Lifecycle impact of electric vehicles

By Allen Penticoff
Contributor

Thanks to reader Steve Hall for sending me two pages of the Union of Concerned Scientists’ (USC) magazine, Catalyst, with information on the USC’s two-year study of the lifecycle impact of electric and fuel burning vehicles. The article and others related to the topic dispel the myth promoted by climate change deniers that electric vehicles are no cleaner than gasoline burning cars and trucks.

The deniers have claimed two things against the EV – that the manufacture of the lithium ion batteries is a dirty process that produces a lot of pollution, and admittedly it does; and they claim that electric vehicles are essentially “coal powered” via electricity production. And there is a tiny bit of truth to the latter as well.
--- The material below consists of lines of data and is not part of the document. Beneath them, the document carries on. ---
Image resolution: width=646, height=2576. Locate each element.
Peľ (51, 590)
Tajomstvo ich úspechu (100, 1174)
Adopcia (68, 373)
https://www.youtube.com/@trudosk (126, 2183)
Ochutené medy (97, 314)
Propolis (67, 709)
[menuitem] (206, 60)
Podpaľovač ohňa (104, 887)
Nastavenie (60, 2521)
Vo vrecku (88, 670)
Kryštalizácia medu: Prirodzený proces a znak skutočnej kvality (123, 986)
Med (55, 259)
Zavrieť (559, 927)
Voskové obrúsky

So the unbiased and very scientific USC set about to analyze the whole situation of making a vehicle, operating it, and disposing of it. Altogether they found that an internal combustion engine (ICE) powered vehicle produces twice the pollution in its whole life as that of an EV. In the beginning, an EV is more pollution intense due to the manufacture of the batteries – a Nissan Leaf will produce about 15 percent more pollution than a similar size ICE car, while a Tesla S with its big powerful batteries will produce 68 percent more pollution than a comparable ICE. However, the difference fades rapidly as the vehicles are put in operation. Smaller EVs will meet the pollution equivalent of an ICE within six months and a larger EV will do so in 18 months. From there on the EV will continue to be the vehicle with a significantly lower carbon footprint through the end of its life.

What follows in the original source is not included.